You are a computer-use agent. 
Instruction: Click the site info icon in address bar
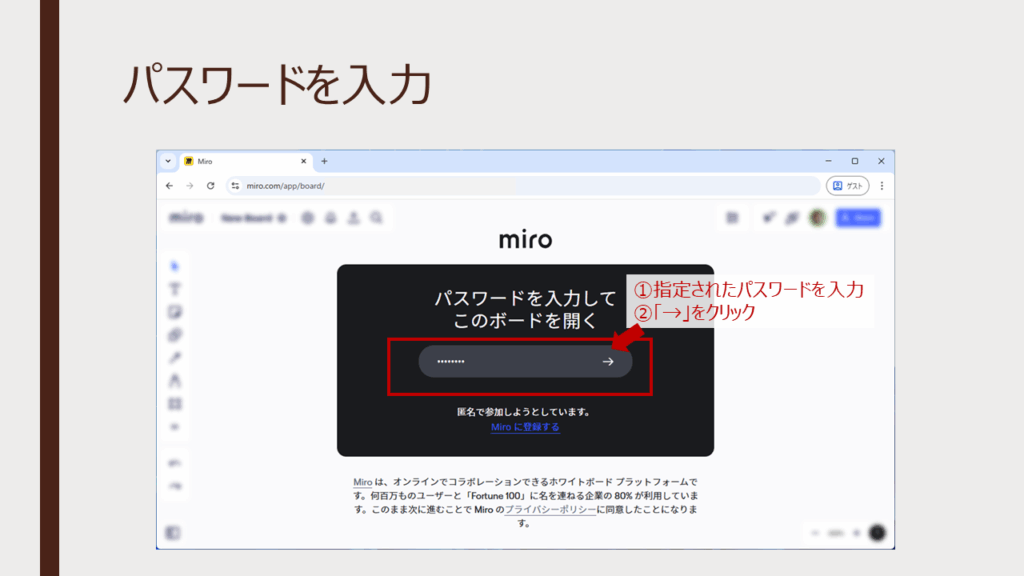(x=235, y=186)
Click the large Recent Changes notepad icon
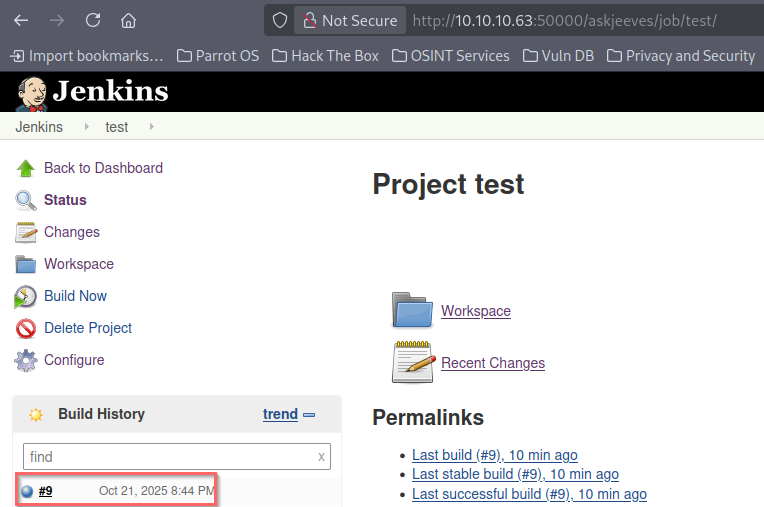 pyautogui.click(x=412, y=362)
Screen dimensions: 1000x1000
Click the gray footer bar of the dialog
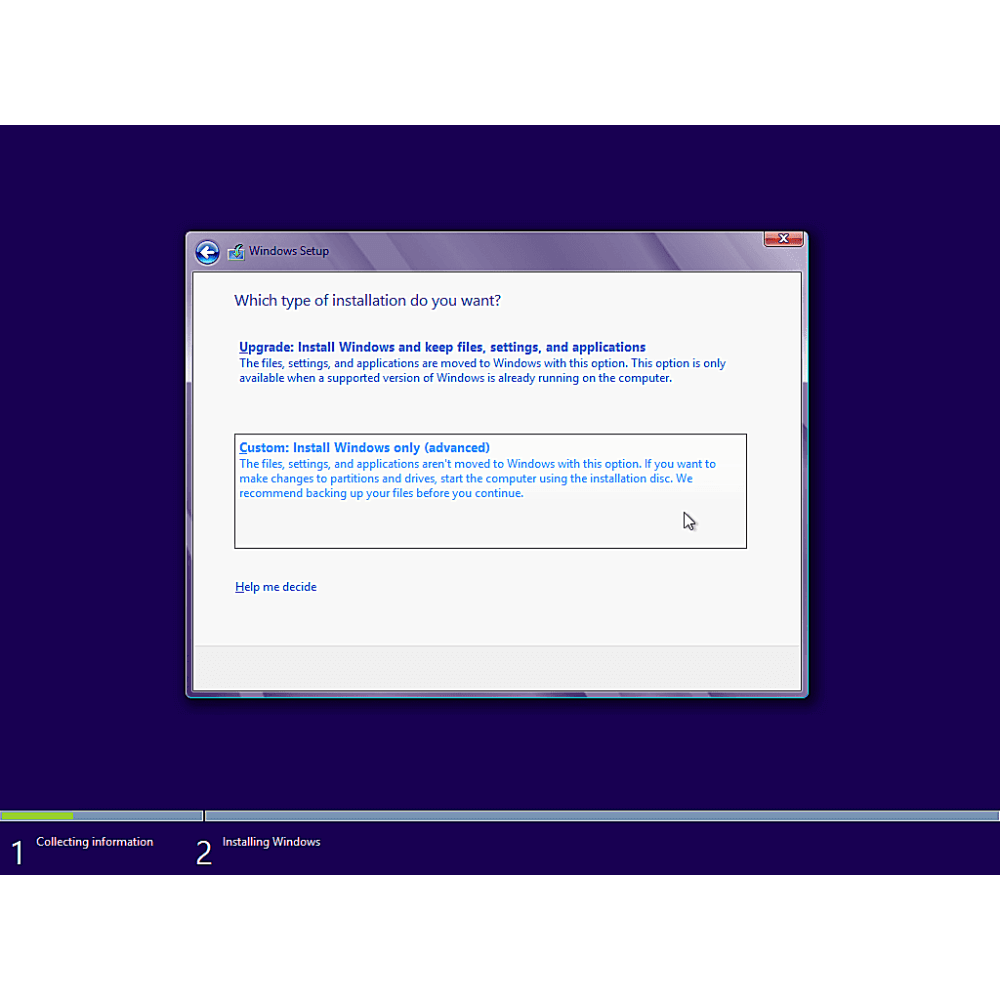[x=496, y=667]
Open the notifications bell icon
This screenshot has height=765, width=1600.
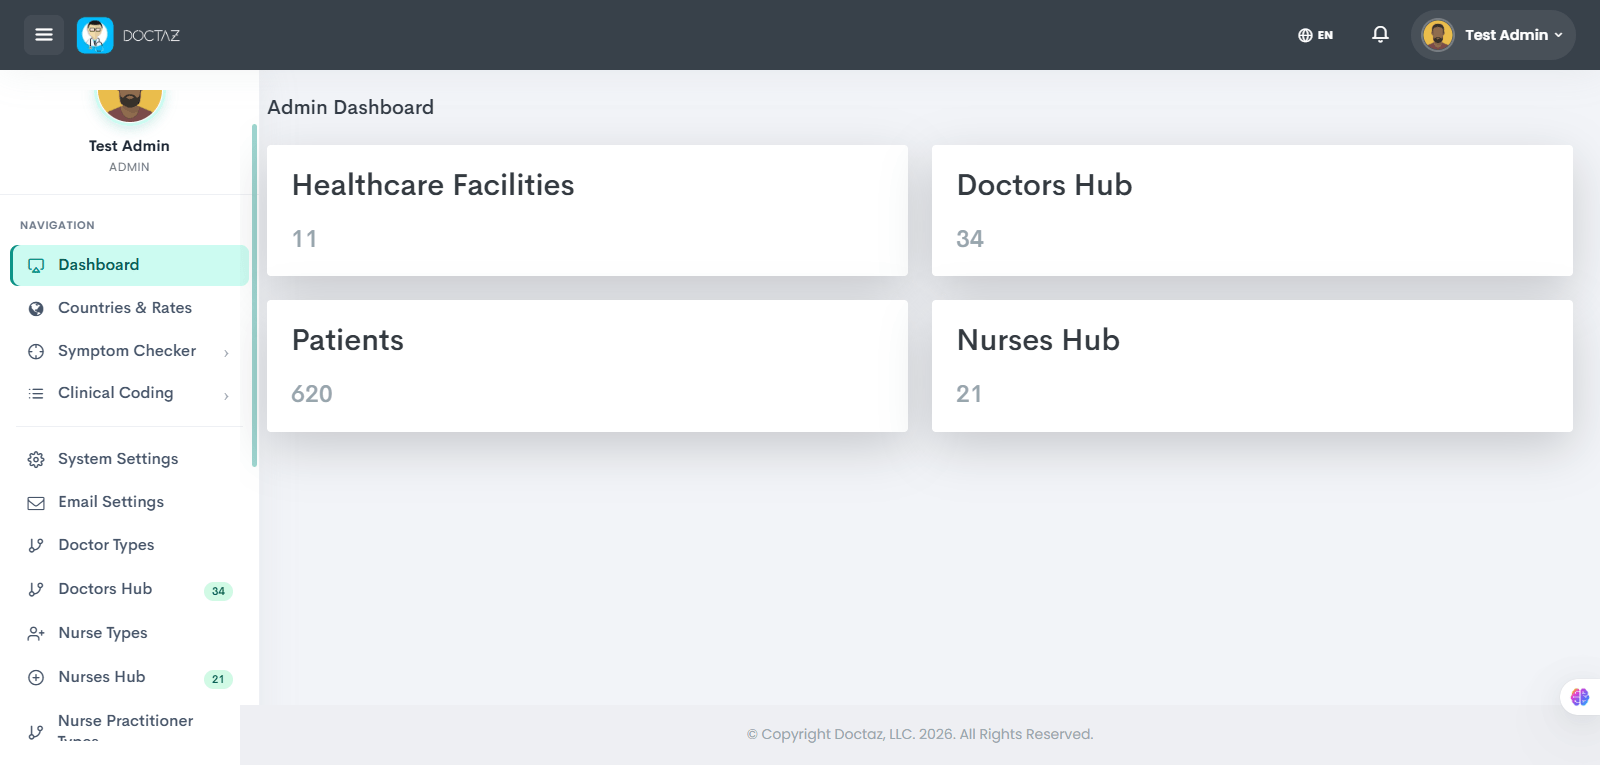coord(1380,35)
◇ ◇ ◇ ◇ ◇ ◇ ◇
[DIRECTIONS FOR THIS TASK]
Return every line of the listing exactly, leaving its pictures behind.

[WRITTEN ANSWER]
You are a computer-use agent. 
Instruction: Click the site info icon in address bar
(x=235, y=186)
Click the large Recent Changes notepad icon
 pyautogui.click(x=412, y=362)
Screen dimensions: 1000x1000
Click the gray footer bar of the dialog
[x=496, y=667]
Open the notifications bell icon
This screenshot has height=765, width=1600.
coord(1380,35)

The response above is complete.